読むべき抜粋 =
......

1. 新型コロナウイルスは食品を介して伝播し得るか?
 現時点で得られている科学的知見によると、食品を介してヒトが新型コロナウイルスに感染し得ることを示すエビデンスは存在しない。ドイツ、オーストラリア、ニュージーランドなど諸外国の食品安全性評価機関は、新型コロナウイルスが食品を介してヒトに伝播し得る可能性は低いと判断している。しかし、食品の安全性を確保するため、WHOによる助言に従い、生の食品の取り扱い後は加熱済み食品を取り扱う前に手指を洗浄する、食品の加熱処理は十分に行う、生の食肉や動物の組織などは加熱済み食品とは分けておく、などの個人で行える食品・環境衛生対策を一般国民が常に実践すべきである。
 新型病原体(Novel Infectious Agent)による重度呼吸器疾患(Severe Respiratory Disease)についての詳細な健康関連情報および助言は、香港衛生防護センター(Centre for Health Protection)の以下のWebページから入手可能である。
https://www.chp.gov.hk/en/features/102465.html

2. ヒトは食品パッケージを受け取ることで新型コロナウイルスに感染するか?
 WHOは、その他のコロナウイルスについて得られている知見から、新型コロナウイルスは物体の表面では長期間生残できないと述べている。したがって、食品パッケージの受け取りを介して新型コロナウイルスに感染する可能性は低い。新型コロナウイルスは主に呼吸飛沫を介して伝播する。輸入製品に関連した新型コロナウイルスの伝播を裏付けるエビデンスは存在しない。米国疾病予防管理センター(US CDC)も同様の見解を示している。接触伝播を防ぐため、特に食品の喫食・取り扱い前や目・鼻・口を触る前には手指を洗浄するなど、手指の適切な衛生慣行を各個人が実践すべきである。

3. 食品が十分に加熱されたことをどのように確認するか?
〇料理用温度計を使用し、食品の中心温度が75℃に達していることを確認することが望ましい。料理用温度計を使用する場合、以下の点に注意すべきである。

  • 食肉の場合は最も厚い部分の中心温度を計測する。
  • 骨や容器側面には接触させない。
  • 計測のたびに温度計を洗浄する。
〇料理用温度計がない場合は、全体が熱々に加熱されるまでしっかりと加熱または再加熱し、以下の点を確認する。
  • 食肉および家禽肉の場合、加熱した肉をカットした際に血液が見えず、肉汁が透明で赤くないこと。
  • 卵黄の場合は半熟または液状でないこと。
  • スープおよびシチューの場合、沸騰した状態を1分以上維持すること。
〇電子レンジを使用する場合には、全体を確実に加熱するため、加熱途中で食品の中身をかき混ぜたり、回転させたり、カバーをかけて加熱する。
〇冷凍食品については、電子レンジでの解凍、冷蔵庫内での自然解凍、または流水解凍を調理前に行い、十分に加熱する。

4. 家禽肉および卵の取り扱い時にはどのようなことに注意すべきか?

......

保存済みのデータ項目
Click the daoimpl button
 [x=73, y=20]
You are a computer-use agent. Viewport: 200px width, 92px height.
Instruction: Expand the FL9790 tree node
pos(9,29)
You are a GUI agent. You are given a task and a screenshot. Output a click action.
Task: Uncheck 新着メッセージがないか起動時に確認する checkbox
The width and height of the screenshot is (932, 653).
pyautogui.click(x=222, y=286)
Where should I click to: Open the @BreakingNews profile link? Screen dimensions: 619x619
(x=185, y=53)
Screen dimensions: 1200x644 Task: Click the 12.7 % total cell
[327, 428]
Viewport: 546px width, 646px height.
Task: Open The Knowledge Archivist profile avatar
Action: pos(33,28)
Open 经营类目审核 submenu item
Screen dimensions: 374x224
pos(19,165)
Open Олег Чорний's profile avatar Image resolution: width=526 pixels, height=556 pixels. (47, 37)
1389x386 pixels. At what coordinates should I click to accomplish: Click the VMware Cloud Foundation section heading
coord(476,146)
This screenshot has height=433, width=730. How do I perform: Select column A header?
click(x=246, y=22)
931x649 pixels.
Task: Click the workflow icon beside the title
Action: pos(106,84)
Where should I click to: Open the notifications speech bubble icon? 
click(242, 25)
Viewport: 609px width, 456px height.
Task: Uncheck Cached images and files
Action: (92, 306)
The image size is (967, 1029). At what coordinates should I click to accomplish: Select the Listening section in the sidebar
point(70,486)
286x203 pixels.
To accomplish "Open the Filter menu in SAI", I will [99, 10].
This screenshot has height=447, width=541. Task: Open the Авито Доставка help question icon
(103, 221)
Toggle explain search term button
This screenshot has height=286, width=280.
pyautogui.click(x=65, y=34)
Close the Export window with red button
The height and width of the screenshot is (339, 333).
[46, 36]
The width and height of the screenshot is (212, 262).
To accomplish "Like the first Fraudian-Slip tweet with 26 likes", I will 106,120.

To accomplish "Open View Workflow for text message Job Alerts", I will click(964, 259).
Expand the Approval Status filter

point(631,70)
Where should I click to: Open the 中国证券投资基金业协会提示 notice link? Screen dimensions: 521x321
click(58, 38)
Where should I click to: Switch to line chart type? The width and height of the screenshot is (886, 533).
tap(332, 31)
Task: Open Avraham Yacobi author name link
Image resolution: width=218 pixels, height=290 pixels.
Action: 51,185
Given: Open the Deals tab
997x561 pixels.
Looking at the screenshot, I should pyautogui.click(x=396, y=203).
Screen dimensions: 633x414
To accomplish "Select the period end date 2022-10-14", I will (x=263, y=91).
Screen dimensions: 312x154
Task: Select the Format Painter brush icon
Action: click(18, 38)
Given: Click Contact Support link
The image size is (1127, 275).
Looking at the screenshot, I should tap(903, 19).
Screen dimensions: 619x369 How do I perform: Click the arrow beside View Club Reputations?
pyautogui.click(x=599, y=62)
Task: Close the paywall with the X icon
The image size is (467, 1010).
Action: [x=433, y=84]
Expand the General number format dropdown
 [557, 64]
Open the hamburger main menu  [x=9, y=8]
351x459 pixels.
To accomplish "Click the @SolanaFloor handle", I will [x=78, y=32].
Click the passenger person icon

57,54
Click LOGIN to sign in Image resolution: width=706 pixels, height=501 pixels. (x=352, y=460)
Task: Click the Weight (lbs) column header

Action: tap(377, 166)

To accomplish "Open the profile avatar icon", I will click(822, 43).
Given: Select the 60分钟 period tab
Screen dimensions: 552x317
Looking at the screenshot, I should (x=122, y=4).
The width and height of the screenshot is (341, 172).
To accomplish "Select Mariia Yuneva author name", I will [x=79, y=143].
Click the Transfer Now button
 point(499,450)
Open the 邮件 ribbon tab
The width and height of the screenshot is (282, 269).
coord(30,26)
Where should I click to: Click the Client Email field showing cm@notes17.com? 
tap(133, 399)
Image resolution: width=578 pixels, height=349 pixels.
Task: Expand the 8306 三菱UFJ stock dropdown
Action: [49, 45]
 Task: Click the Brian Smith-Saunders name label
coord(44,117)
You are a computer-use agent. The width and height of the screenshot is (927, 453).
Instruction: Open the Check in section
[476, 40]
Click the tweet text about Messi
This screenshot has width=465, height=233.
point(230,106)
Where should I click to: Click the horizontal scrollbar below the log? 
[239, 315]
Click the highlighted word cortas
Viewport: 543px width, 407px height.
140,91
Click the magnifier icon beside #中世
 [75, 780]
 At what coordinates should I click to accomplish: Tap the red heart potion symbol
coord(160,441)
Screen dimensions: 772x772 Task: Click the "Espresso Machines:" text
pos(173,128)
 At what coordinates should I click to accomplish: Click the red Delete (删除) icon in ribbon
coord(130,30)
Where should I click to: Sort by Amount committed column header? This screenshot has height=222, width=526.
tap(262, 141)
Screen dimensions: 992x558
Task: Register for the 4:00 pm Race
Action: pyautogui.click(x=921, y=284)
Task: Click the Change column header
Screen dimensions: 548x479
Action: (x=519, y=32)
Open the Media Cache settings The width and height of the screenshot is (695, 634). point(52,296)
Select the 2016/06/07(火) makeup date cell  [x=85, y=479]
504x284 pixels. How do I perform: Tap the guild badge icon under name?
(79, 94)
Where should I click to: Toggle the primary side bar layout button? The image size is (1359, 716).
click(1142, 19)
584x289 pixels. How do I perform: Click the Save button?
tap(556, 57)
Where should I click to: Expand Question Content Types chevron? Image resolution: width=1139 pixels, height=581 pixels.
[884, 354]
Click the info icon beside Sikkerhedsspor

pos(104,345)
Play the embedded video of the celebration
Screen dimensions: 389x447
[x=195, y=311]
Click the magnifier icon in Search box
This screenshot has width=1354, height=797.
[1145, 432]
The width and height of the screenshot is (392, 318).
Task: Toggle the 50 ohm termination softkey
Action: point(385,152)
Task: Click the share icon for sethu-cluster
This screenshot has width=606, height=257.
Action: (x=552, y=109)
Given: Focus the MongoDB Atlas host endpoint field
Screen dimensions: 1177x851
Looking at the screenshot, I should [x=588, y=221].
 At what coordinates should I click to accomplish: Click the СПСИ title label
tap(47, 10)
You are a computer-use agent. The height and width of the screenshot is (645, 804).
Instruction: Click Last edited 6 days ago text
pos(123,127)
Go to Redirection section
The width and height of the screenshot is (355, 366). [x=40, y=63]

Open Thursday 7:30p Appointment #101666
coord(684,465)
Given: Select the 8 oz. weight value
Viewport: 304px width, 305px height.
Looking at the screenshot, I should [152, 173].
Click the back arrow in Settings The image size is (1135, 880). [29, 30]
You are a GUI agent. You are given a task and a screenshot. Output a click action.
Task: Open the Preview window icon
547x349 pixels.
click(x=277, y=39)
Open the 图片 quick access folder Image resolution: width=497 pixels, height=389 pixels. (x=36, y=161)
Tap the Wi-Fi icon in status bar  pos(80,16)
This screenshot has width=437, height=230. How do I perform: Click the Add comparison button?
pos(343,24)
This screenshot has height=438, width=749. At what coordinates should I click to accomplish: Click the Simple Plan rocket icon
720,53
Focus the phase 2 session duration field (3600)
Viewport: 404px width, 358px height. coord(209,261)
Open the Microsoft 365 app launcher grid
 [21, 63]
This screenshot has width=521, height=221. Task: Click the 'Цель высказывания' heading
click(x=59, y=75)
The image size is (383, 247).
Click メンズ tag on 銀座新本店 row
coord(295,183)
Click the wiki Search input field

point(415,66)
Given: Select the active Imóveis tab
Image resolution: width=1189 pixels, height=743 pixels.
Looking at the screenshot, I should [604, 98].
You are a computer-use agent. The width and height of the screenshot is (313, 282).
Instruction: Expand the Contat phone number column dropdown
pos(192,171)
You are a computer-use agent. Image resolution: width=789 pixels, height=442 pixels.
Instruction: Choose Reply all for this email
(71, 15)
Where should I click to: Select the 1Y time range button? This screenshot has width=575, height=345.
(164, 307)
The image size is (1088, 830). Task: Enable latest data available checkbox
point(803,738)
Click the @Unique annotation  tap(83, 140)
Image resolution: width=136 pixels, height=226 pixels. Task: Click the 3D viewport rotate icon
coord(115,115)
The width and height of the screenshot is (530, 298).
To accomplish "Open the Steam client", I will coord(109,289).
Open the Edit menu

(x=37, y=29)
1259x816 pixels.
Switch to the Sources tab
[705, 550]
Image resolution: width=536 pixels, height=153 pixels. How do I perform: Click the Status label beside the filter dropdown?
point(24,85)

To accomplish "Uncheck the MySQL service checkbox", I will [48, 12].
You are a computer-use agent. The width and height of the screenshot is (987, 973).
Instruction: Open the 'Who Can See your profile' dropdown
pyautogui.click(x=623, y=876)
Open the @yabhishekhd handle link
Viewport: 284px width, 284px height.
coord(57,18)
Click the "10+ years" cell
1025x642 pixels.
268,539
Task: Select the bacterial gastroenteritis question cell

......

解くべき問題 = 抜粋で、料理用温度計を使用する際の注意点をすべて挙げてください。

演習の結果 =
・食肉の場合は最も厚い部分の中心温度を計測する。
・骨や容器側面には接触させない。
・計測のたびに温度計を洗浄する。